Ph. D. Research work
Presently working on a multi-disciplinary research progrsamme at the interface of theoretical, medicinal chemistry and biology with the aim to provide vital insights into the mechanistic pathways for the formation of reactive metabolites. Our efforts are geared towards understanding the reaction mechanism in enzymes which are involved in drug metabolism specifically cytochromeP450 and FMO at the molecular and electronic level, and towards the development of new insights which helps to prevent drug-drug interactions. We are attempting to decipher the subtle findings of the molecular reactivity and pathways involved in the MBI of cytochromeP450s. Moreover, we are exploring the extreme toxicological studies of certain reactive metabolites using computational methods for the better understanding of the toxic reaction mechanisms of the drugs at atomic and electronic level. The reaction pathways and other numerous details can be effectively used to generate reasonable hypotheses toward decreasing the likelihood for the formation of RMs leading to toxicity and CYP inhibition during the early drug discovery paradigm.
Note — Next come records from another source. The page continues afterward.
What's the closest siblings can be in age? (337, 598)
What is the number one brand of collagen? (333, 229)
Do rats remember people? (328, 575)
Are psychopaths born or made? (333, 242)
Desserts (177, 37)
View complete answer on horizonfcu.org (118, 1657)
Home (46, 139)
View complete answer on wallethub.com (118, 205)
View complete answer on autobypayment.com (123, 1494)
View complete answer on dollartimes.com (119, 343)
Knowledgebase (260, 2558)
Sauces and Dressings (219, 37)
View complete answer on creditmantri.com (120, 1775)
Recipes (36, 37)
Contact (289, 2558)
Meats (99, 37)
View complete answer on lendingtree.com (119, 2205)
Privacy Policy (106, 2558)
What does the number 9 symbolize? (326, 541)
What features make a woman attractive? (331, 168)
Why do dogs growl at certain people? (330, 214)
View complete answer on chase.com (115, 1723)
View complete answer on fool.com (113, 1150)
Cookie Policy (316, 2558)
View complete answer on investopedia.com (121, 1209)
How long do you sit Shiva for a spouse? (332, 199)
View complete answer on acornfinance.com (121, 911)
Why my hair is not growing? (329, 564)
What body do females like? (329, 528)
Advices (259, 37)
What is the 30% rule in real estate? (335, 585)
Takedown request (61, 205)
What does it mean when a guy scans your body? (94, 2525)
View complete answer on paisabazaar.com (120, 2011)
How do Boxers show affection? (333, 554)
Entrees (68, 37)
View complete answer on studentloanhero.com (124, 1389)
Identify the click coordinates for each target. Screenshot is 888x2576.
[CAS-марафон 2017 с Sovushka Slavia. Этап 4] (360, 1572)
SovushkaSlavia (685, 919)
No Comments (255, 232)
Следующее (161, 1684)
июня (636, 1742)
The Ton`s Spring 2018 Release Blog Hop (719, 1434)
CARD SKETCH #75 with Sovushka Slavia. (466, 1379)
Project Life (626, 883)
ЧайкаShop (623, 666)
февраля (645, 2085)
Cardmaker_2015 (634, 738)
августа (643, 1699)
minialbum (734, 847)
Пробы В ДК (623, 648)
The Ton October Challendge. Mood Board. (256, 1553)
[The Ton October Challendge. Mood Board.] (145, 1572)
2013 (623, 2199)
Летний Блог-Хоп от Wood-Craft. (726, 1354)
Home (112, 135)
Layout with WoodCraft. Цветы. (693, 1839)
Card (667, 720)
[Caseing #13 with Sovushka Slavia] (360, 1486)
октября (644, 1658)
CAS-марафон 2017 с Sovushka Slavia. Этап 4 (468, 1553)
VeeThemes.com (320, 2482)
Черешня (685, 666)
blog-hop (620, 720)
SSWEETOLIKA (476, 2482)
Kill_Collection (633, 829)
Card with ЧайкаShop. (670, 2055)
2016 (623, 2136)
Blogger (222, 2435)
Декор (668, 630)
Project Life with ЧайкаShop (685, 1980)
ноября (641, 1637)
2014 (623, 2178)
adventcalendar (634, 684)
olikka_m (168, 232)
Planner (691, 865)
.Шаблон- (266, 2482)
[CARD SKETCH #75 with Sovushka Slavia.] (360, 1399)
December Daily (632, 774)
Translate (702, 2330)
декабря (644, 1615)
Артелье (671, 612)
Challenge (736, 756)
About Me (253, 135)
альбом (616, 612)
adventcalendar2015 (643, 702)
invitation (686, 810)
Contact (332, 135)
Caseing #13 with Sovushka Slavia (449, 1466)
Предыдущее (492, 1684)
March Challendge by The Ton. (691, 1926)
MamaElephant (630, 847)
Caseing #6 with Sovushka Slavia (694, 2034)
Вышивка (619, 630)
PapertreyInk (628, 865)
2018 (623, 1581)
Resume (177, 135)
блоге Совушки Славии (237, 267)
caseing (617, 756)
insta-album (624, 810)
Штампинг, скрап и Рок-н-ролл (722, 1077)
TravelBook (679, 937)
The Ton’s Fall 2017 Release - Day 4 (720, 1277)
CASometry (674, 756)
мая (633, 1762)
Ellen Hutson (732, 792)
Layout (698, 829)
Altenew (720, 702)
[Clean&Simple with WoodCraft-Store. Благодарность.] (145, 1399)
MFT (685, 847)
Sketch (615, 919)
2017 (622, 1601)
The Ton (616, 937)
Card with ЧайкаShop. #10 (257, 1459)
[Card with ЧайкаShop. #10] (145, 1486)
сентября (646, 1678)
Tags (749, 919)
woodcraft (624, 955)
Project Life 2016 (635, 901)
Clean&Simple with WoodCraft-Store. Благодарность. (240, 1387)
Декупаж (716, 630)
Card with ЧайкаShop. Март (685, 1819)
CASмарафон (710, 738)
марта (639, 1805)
QM studies employing Density Functional Theory on the bioinorganic and bioorganic chemistry of drug metabolism and toxicity, additionally molecular docking analysis has been utilized for identifying which residues of the enzyme control the orientation of the ligand in the active site.
- Understanding the process of S-oxidation in drugs containing sulfide unit, which involve initial S-oxidation as the crucial step in their metabolism.
- Elucidation of the reaction pathway for the formation of reactive epoxide and S-oxide metabolites from drugs containing thiophene ring, leading to the covalent modification of CYPs, followed by the study of three different reactions of the epoxide and S-oxide metabolite were studied and reported that toxic reactions happen only in the ionic state of nucleophilic amino acids.
- Elucidation of the possible reaction pathways involved in the metabolism and toxicity of INH. The structural details of all possible species which may lead to MBI and which may lead to safe metabolism are also elevated. The reaction mechanism for the formation of the radical species has been reported.
- Elucidation of the reaction pathway for the formation of a reactive metabolite from drugs containing thiazole ring, leading to the covalent modification of CYPs, followed by study of different toxicological reactions of the epoxide, azoxirane N-oxide and S-oxide metabolite were studied.
- Understanding the bioactivation pathway of proton pump inhibitor, Omeprazole, under acidic conditions.
- Understanding the bioactivation of anilines to reactive metabolites.
- Understanding the bioactivation of cyclopropylamine to reactive radical metabolites.